I hang my hat on historical records as well:
Egyptian Darkness
Five years earlier, few would have predicted the Cane Ridge revival. Since the American Revolution, Christianity had been on the decline, especially on the frontier. Sporadic, scattered revivals—in Virginia in 178788, for example—dotted the landscape, but they were short-lived.

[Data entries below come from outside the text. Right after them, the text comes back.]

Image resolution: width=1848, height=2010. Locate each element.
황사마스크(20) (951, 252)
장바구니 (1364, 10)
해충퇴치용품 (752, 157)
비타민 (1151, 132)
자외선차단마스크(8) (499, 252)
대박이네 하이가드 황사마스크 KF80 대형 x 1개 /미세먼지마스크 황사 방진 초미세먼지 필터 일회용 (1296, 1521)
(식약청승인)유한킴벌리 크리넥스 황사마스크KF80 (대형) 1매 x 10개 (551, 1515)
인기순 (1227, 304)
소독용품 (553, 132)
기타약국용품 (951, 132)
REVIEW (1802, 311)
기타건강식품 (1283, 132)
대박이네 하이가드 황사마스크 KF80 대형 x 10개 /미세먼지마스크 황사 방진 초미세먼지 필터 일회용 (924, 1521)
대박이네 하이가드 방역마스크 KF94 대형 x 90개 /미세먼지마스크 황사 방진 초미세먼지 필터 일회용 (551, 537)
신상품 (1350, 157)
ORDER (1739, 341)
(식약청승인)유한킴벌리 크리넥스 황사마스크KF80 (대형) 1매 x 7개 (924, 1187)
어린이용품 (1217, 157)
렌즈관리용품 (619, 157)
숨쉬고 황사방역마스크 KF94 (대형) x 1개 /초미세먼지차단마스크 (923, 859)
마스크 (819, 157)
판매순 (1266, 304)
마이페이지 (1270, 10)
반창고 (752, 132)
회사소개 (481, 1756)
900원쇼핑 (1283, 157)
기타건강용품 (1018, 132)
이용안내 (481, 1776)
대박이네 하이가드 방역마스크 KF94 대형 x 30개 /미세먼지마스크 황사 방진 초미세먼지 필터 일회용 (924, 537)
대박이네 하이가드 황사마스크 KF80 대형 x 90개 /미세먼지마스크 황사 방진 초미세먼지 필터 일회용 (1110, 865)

Religious indifference seemed to be spreading.
On a trip to Tennessee in 1794, Methodist bishop Francis Asbury wrote anxiously about frontier settlers, “When I reflect that not one in a hundred came here to get religion, but rather to get plenty of good land, I think it will be well if some or many do not eventually lose their souls.”
Andrew Fulton, a Presbyterian missionary from Scotland, discovered in Nashville and in “all the newly formed towns in this western colony, there are few religious people.” The minutes of the frontier Transylvania Presbytery reveal deep concern about the “prevalence of vice & infidelity, the great apparent declension of true vital religion in too many places.”
Rampant alcoholism and avaricious land-grabbing were matched by the increasing popularity of both universalism (the doctrine that all will be saved) and deism (the belief that God is uninvolved in the world). Methodist James Smith, traveling near Lexington in the autumn of 1795 feared that “the universalists, joining with the Deists, had given Christianity a deadly stab hereabouts.”
Hyperbole, perhaps. Still, during the six years preceding 1800, the Methodist Church—most popular among the expanding middle and lower classes—declined in national membership from 67,643 to 61,351. In the 1790s the population of frontier Kentucky tripled, but the already meager Methodist membership decreased.
Churches and pastors did not merely wring their hands; they clasped them in prayer—at prayer meetings, at worship, and at national conventions. In 1798 the Presbyterian General Assembly asked that a day be set aside for fasting, humiliation, and prayer to redeem the frontier from “Egyptian darkness.”
Church discipline was thrown into high gear. Church minute books record those excluded from fellowship for alcoholism, profanity, mistreatment of slaves, and sexual immorality. Some congregations were so exacting, they decimated their ranks. No matter, they said; sinning had to be stopped in order that God might again bless.